Now, he never defines this term (at least in the text I have), but we
know his definition from context.
p134
> We must now look at the case in which a decision is made with the
> smallest possible plurality. If we suppose each vote to have a
> probability of 9/10 of being correct, then for 10 candidates, we
> only require a plurality of four votes to have, even in the worst
> possible case, a probability of 99/100 of having made a good
> choice.
He's discussing the "smallest possible plurality". Of course, he
doesn't literally mean the "smallest possible", which would be 1, but
a very small plurality. He describes a "plurality of 4".
The question is, does he mean that there is a margin of 4, or
four votes on the winning side? This is a clear reference to his jury
theorem, and that theorem uses margins. If it didn't, it wouldn't be
true. So, 4 must be the margin for his probability calculation to
make sense. That means that he uses the phrase "plurality of four" to
mean a margin of 4, and that he describes this as a small plurality.
If he measured plurality size by winning side, this could still be a
large plurality, if there were enough people on the winning side. So,
he does not use the term as defined in Norm's French dictionary quote.
Point 2: Condorcet measures plurality size by margin
p128
> Now, imagine that the three propositions with plurality
> support form one of the two contradictory systems: if
> there is no need to elect someone immediately, then we
> should consider that no decision has been reached. If,
> however, an immediate decision is necessary, then we
> must take the results of the two most probable
> propositions. For it is easy to see that, as we observed,
> any two of the propositions give a decision which
> contradicts the third, so that, for example in combination
> 3, made up of the three propositions
>
>`A is better than B'
>`C is better than A' and
>`B is better than C',
>
> the first two give a decision in favour of C, the first
> and third a decision in favour of A, and the second and the
> third a decision in favour of C [printing error]. Now, if
> the proposition `B is better than C' has the smallest
> plurality and `A is better than B' has the greatest, then
> clearly the two propositions
>
> `B is better than C' and
> `B is better than A'
>
> each have a lower probability than the two propositions
>
> `A is better than B' and
> `A is better than C'
>
> B should therefore be excluded, and then C should be
> preferred to A because the proposition `C is better than
> A' has plurality support.
Point 3: Condorcet says: Use plurality size.

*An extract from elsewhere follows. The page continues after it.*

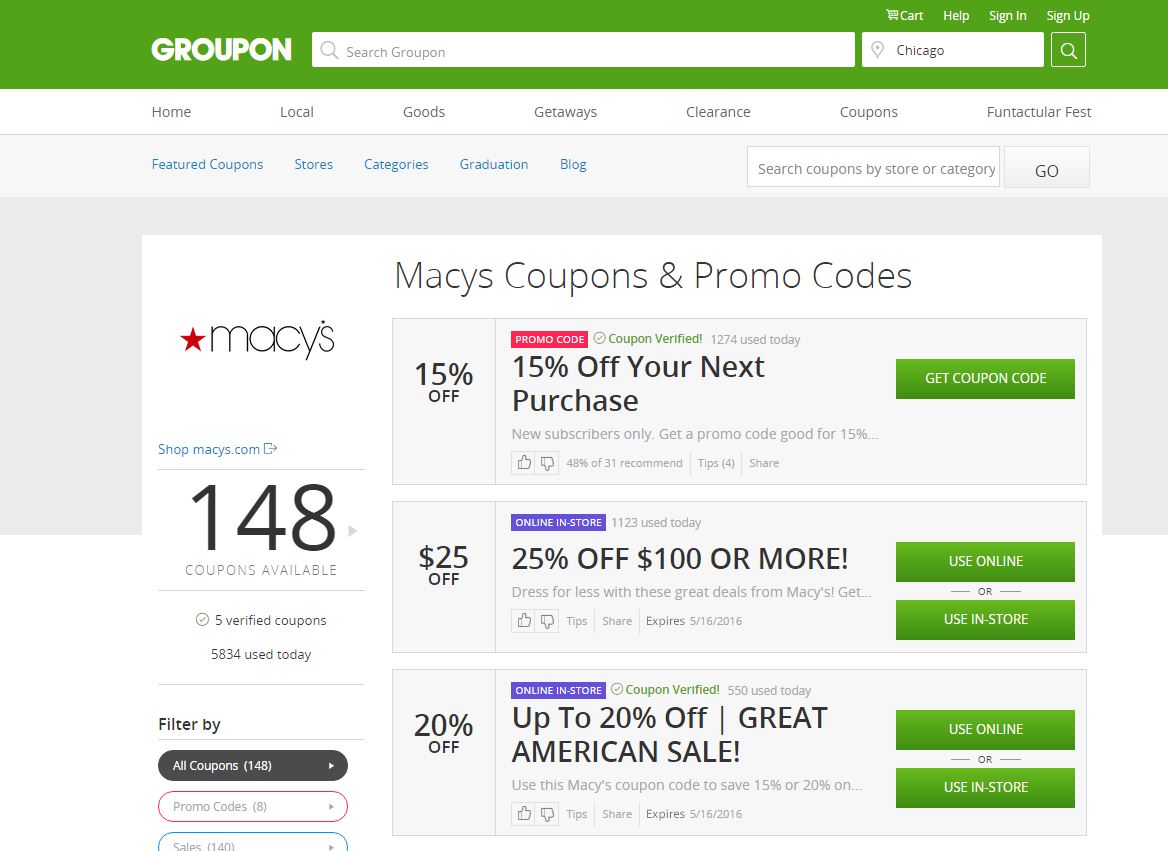Thumbs down the 15% Off coupon
Screen dimensions: 1168x851
pyautogui.click(x=547, y=463)
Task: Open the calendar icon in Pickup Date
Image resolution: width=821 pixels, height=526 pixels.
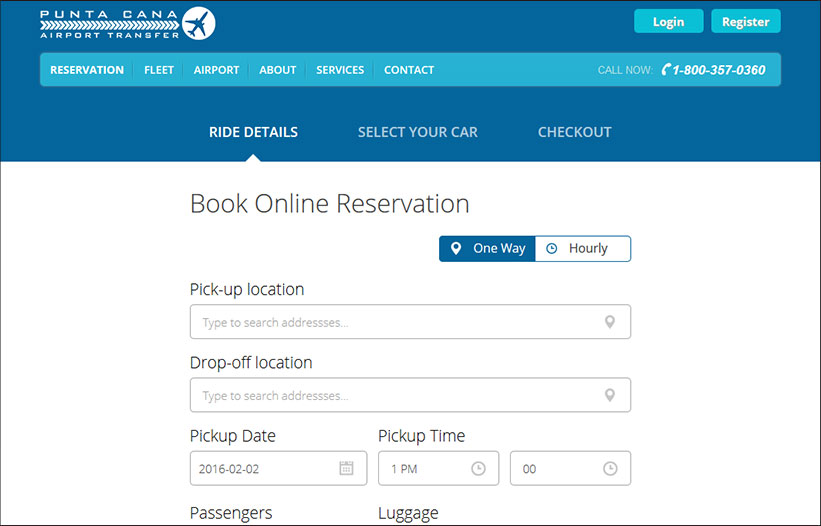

I think that Condorcet's reasoning is flawed here, but that's beside
the point. This passage shows that Condorcet uses most probable and
greatest plurality interchangeably. That only makes sense in the
context of his jury theorem and measuring plurality greatness by
margin. Also, note that here Condorcet says that precedence should be
based on "greatest" plurality, and in the quote above (p136), he
talked about "degree of plurality" for precedence, so they must mean
the same thing. Remember, this is all from the same essay.
Point 4: To Condorcet, Plurality size = Degree of plurality = Margin
= Probability = Precedence
BTW, Markus has shown that Condorcet considered partial rankings, in
1793 if not in 1785. If you believe that Condorcet was specifically
considering partial rankings when he recommended using margins, I
won't argue the point.
---
Blake Cretney http://www.fortunecity.com/meltingpot/harrow/124/path
Ranked Pairs gives the ranking of the options that always reflects
the majority preference between any two options, except in order to
reflect majority preferences with greater margins.
(B. T. Zavist & T. Tideman, "Complete independence of clones in the
ranked pairs rule", Social choice and welfare, vol 6, 167-173, 1989)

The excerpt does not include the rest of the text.